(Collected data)
=== Section Start ===
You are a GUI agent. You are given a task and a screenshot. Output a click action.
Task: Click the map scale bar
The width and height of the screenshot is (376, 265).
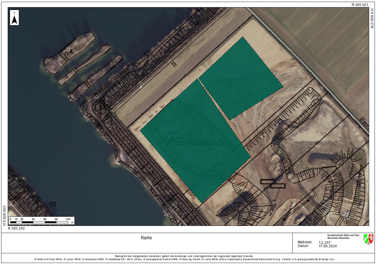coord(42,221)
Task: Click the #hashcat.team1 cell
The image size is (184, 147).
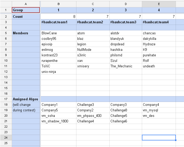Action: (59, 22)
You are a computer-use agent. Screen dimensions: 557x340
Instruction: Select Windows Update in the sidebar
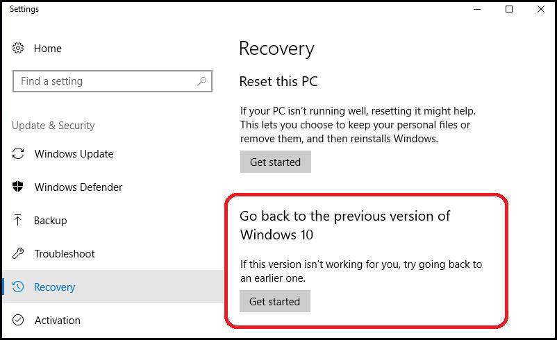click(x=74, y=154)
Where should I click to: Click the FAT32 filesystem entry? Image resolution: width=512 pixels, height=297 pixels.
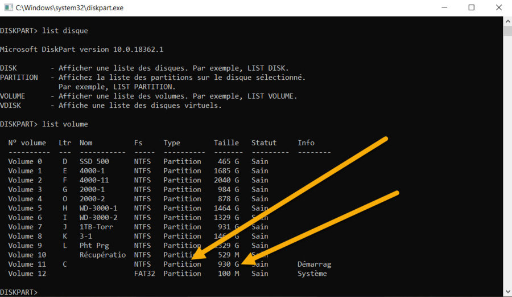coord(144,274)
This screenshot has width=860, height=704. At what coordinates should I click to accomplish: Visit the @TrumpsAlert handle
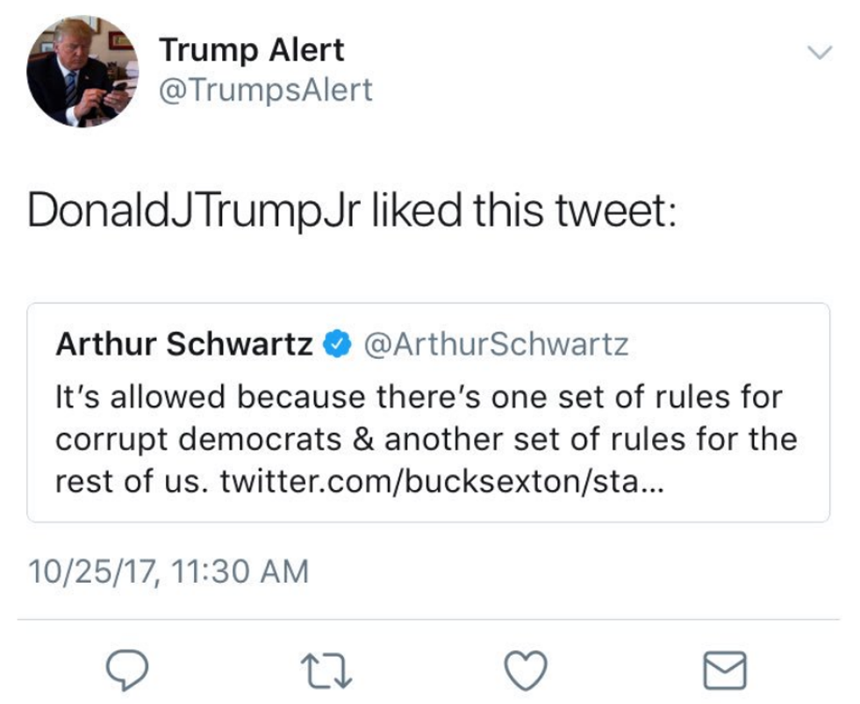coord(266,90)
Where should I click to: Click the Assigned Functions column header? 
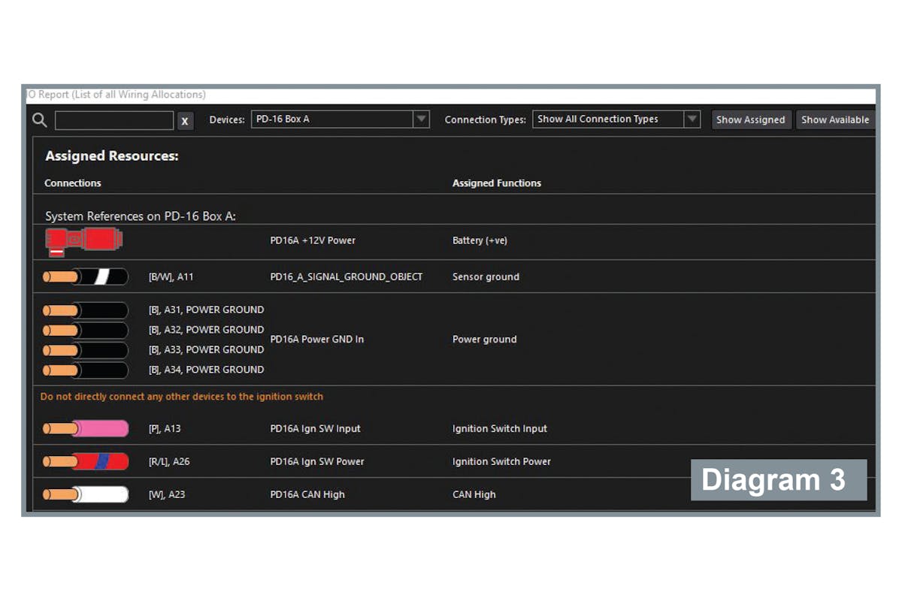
=== Section End ===
* **WORK TO COMPLETE**
Report only how many lines in the entries above contain the string "agent".

* **EXERCISE RESPONSE**
2